The exclusive distributor does not have the right to compensation for the loss of customers (goodwill).
The Commercial Agency Act does not apply. The exclusive distributor must in his pricing be aware that he does not have the right to compensation when the contract is terminated, or ensure that it is agreed, that in case of termination compensation is paid in accordance with the principle of the Commercial Agency Act.
General Observations on the Danish Market and Choice of Sales Organisation
According to the latest study carried out by the World Bank, Denmark is the easiest country within Europe to establish and operate a corporation in. Furthermore Denmark has one of the most solid economies of the world. This manifests, inter alia, in Denmark’s qualification as an AAA country at the rating bureaus:
“The Danish economy has many structural strengths,”Maria Malas-Mroueh, an analyst from the Fitch rating agency, told Politiken newspaper. “It’s versatile, personal income is high and there are robust economic, political and social institutions. A long tradition of sensible economic policies is reflected in a relatively low level of structural unemployment and a stable currency.” Ivan Morozov from Standard & Poor’s added that Denmark’s prized triple-A rating is a result of the government’s “continued commitment to fiscal discipline and growth orientated macroeconomic policy”. (September 24th, 2012, Copenhagen Post)
In spite of the above the Danish market is a very small market compared to the rest of the markets within the EU*:
- In the 3. quarter of 2012 Denmark’s GDP was EURO 61.340 mill.
- For matters of comparison Germany’s GDP was EURO 664.880 mill.
- The average GDP in the EU 27 in the 3. quarter of 2012 was EURO 325.574 mill.
Undoubtedly, a fact that means that many foreign corporations, when deciding in which markets to invest overlook or disregard the Danish market entirely.
However, Denmark is a very strong and wealthy market, if the absolute size of the market is disregarded.
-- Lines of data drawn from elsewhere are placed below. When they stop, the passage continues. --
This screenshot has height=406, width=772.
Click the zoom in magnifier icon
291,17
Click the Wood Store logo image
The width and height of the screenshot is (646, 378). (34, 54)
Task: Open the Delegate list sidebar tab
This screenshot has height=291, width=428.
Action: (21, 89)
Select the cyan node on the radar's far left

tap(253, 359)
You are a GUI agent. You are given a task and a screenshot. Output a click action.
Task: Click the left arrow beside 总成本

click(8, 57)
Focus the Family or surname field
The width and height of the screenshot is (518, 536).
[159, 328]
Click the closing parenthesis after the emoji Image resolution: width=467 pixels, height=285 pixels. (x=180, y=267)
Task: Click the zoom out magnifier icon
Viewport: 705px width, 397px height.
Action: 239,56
- In 2011 the Danish GDP per capita was EURO 31.500
- For matters of comparison, Germany’s GDP per capita was EURO 30.300
- The average GDP in the EU 27 was EURO 25.000
* All numbers, Eurostat
The price level is the highest in the EU and the competition is the lowest! Thus there are great opportunities to sell products on the Danish market gaining a profit that is not possible within many other markets around the world.
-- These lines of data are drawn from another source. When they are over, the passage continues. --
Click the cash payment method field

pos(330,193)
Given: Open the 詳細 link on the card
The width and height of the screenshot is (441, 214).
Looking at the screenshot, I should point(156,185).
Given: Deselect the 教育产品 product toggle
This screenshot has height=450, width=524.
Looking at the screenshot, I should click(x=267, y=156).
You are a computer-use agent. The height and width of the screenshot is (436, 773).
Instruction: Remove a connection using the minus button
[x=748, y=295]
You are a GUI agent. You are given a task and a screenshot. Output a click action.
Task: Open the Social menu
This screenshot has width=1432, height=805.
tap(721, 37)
Regardless of the opportunity of a great remuneration in the Danish market, establishing a corporation is obviously not attractive if the costs of establishment exceed profitability to such a degree that it would require several years of operation to cover the costs.
The costs can swiftly become significant, if establishment includes rent or purchase of real estate, hiring employees and generation of an independent sales-unit, creation of a subsidiary etc.
Especially on the Danish market it is appropriate to employ external assistance, i.e. commercial agents or exclusive distributors. Denmark is a country with small and medium-sized corporations that are eager to act as a spearheads on the market when new products are introduced.
The commission to commercial agents will normally be 10-15% of the revenue. The exclusive distributors set the resale price themselves and pay the suppliers the purchase price set by the supplier. The exclusive distributor is not entitled to payment from the supplier.